» What the exercise asks: Give the part of the entries below that opens with the line containing "At what coordinates" and closes with the line containing "click(25, 57)" as a JSON list of strings, one string per line, with blank lines and pictures left out.
■ ■ ■ ■
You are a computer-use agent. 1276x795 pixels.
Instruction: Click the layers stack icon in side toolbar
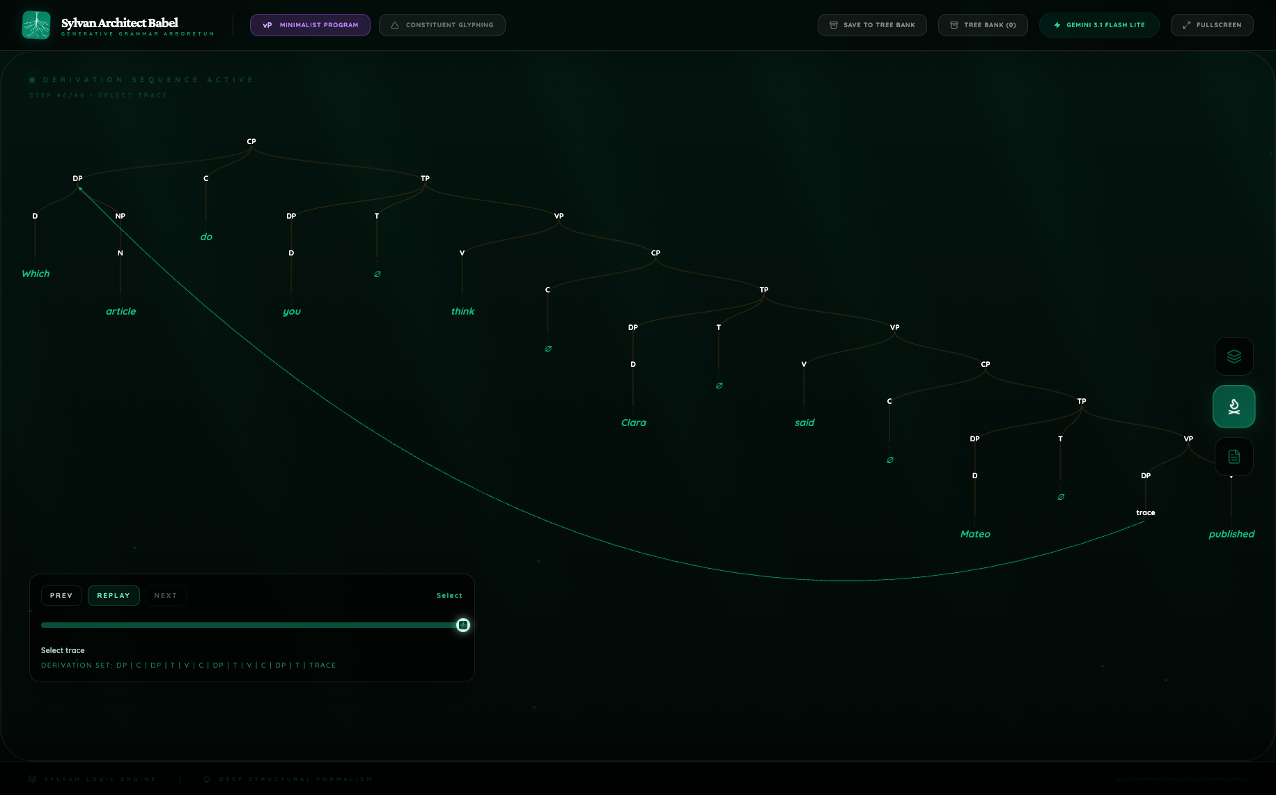[x=1234, y=356]
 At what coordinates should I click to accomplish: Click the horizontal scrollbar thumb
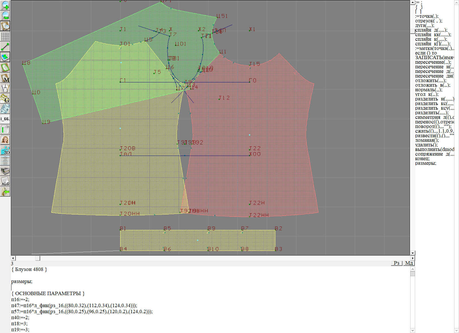(38, 258)
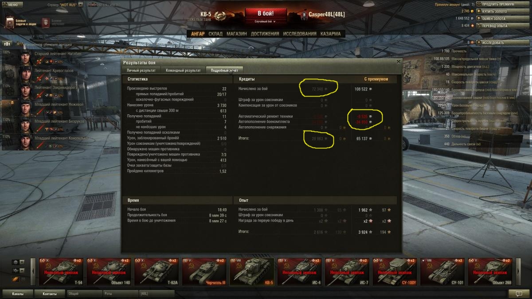Select commander Нагибин crew portrait
This screenshot has width=532, height=299.
click(25, 57)
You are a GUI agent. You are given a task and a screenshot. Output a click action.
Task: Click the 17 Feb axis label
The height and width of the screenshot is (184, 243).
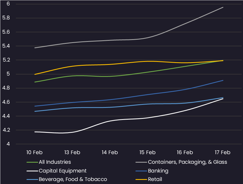click(x=223, y=153)
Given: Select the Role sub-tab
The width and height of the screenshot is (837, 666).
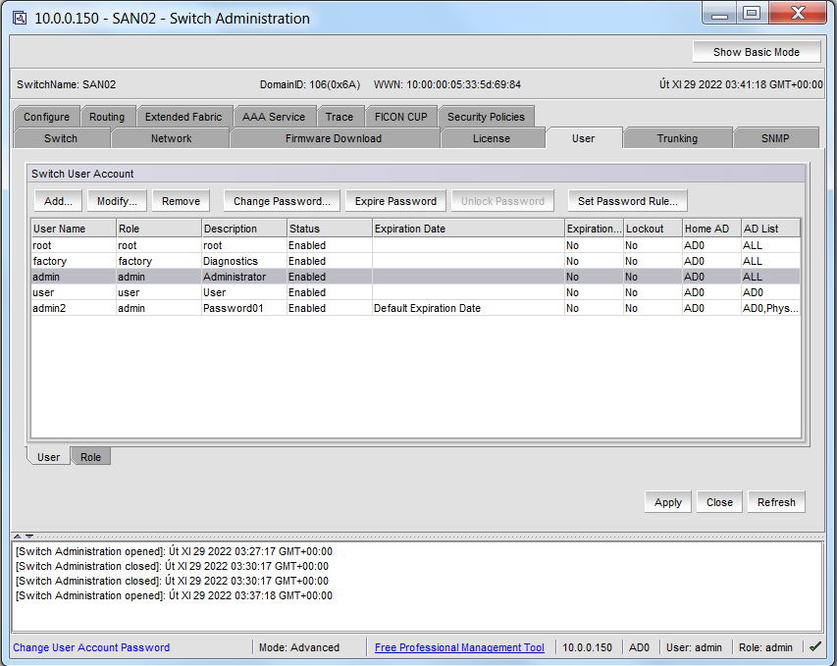Looking at the screenshot, I should coord(90,457).
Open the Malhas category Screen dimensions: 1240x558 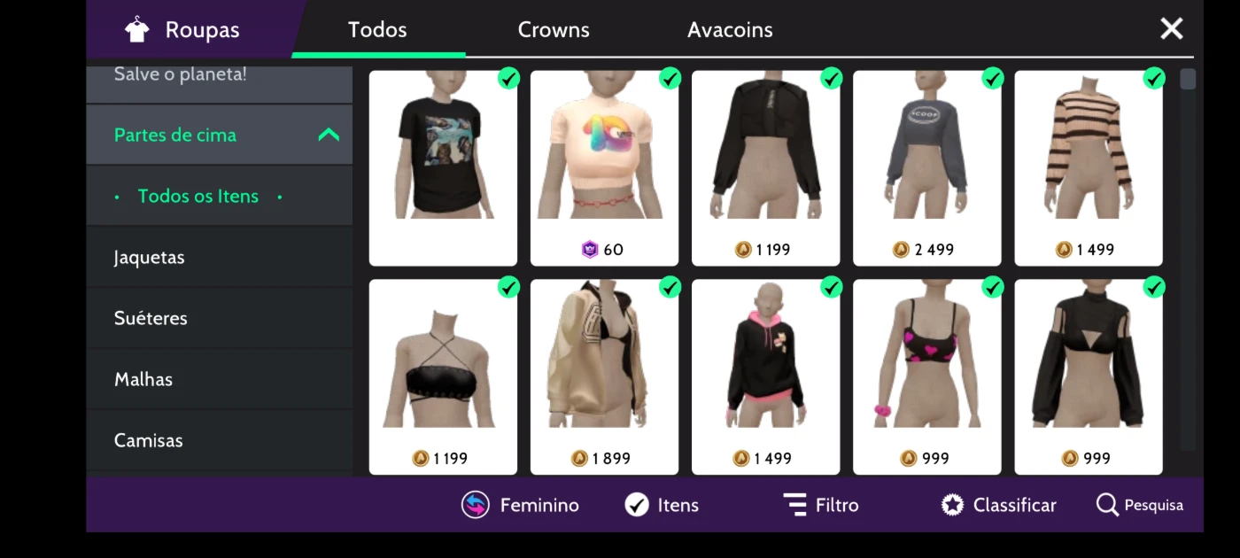(x=220, y=379)
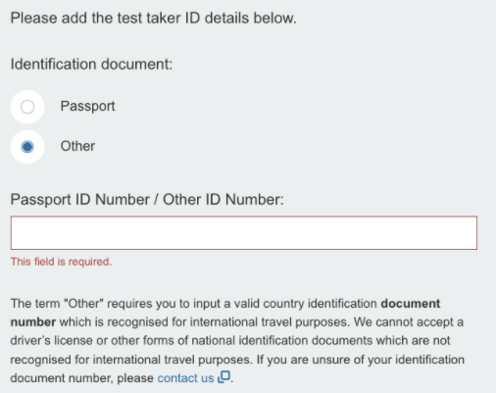Select the Other radio button
The image size is (496, 393).
27,147
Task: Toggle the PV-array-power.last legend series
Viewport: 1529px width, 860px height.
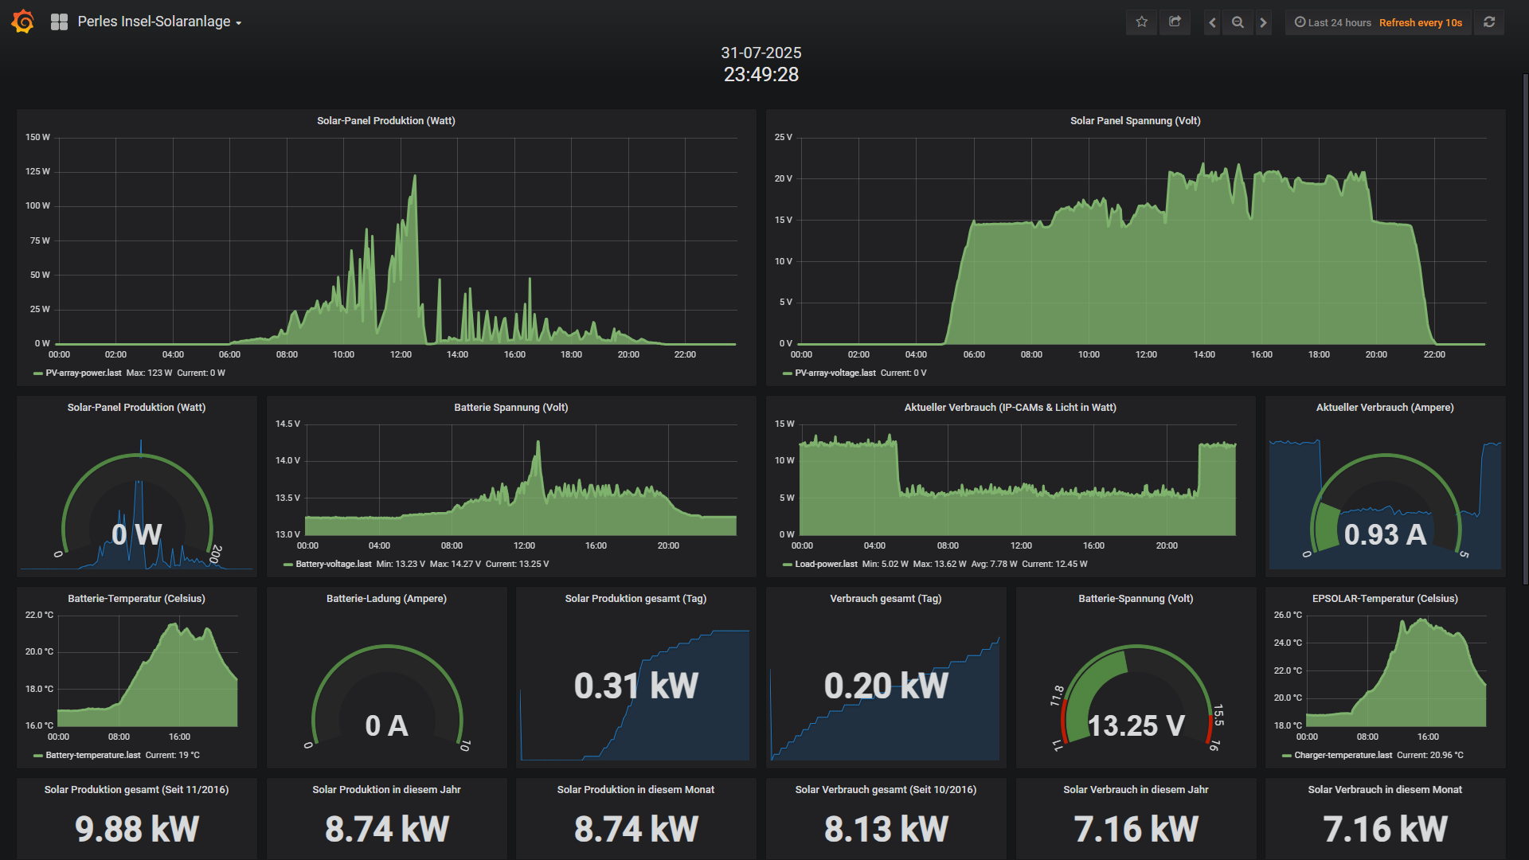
■ ■ ■ ■
» Output for this exercise:
[
  " At what coordinates should I click to accomplish: Click the horizontal scrollbar thumb",
  "(38, 258)",
  "Select commander Нагибин crew portrait",
  "This screenshot has width=532, height=299.",
  "click(25, 57)"
]